All we have to go by are the impressions/observations of previous sandboxes, successes and miserable failures alike.

Goblinworks, I assume, wants to remain in business. If the future landscape of their sole property can be permanently tainted by the acts/behaviors of a few founding players, the game won’t survive.

Even just the looming prospect of ‘divine retribution’, natural disaster, or civil unrest, for a colony whose ambition has gone unchecked, could be a sufficient deterrent to behaving badly.

What no one wants is a hopelessly toxic game in 2-3 years where the only answer is to either wipe or greatly extend the map, quarantining new players from old. In either ‘fix’ the hard work of founding players gets devalued.

Goblin Squad Member

Reading between the lines here, it sounds like you want your smallish group to be able to have a successful settlement without (much) fear of it being ransacked/stolen.

I think the intention is for smaller groups to hold POIs and perhaps a hideout if you dont want to share a settlement with 5 or 6 other small groups.

I THINK GW wants settlements to be larger than even a single medium to large size company to maintain and defend by themselves.

I generally play online games with the same group of 4 to 8 guys. In most games we do our own guild thing picking up a few people here and there. But I soon realized that in this game joining somthing larger was going to make for a much more fun play experience.

I dont feel that mechanics or a small guild bonus are needed here. IMO small groups that want to run a settlement SHOULD have an uphill battle to build it and defend it.

Goblin Squad Member

Small Settlements will be able to control their safety to a degree. The trade-off is between hours-you-can-be-attacked and how-big-you-can-be.

More meaningful human interaction, and more allowing folks to make decisions on a knife-edge.

Goblinworks Executive Founder

Personally not looking forward to elaborate guild politics, establishing/maintaining alliances, or being subjected to the constant chatter of hundreds of potential alliance mates.

A nice, peaceful guild lodge in the woods was more our speed. It’d pose no strategic threat; obviously wage no war. Yet in the proposed model its existence would hinge entirely on the whims of neighboring settlements.

Would be nice if there was a second, lower impact option for land grants. A makeshift hideout, whose entrance was by invite only, which contained crafting stations, guild vaults, etc. (no siege craft) and could never be ransacked while the guild slept.

An unassailable slice of hex would present new problems of course. Just don’t think, ‘hoping for the best’ regarding large settlements is very wise.

Goblin Squad Member

Mxyzptlk wrote:
...while the guild slept.

That sounds like the PVP windows we've been told about. You may be getting what you want.

Goblin Squad Member

Mxyzptlk wrote:

A new player logging in for the first time will be getting hopelessly shafted by the established fat cats. The sandbox is now the litter box, with no ‘fair’ way to resolve glaring inequities.

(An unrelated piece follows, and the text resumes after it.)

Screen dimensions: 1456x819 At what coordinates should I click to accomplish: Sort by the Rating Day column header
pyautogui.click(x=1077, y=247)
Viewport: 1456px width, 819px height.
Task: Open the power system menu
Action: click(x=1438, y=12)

Guurzak tink you inventin problems dat nub gonna happin.

Companies get Influence as their members earn achievements. New players earn achievements much more quickly than established ones, so there will always be incentive to recruit and retain new players.

Also, T3 crafting recipes will requires some T1 components, so novice crafters and gatherers continue to add value to the supply chain as they permit the craft masters to focus on the high tier processes.

Also, the power curve is such that 2 T2 characters should be an even or better match for a T3 character, so mass noobs is a powerful and effective tactic; we're not going to have a situation where no amount of low level players can scratch a post-cap vet.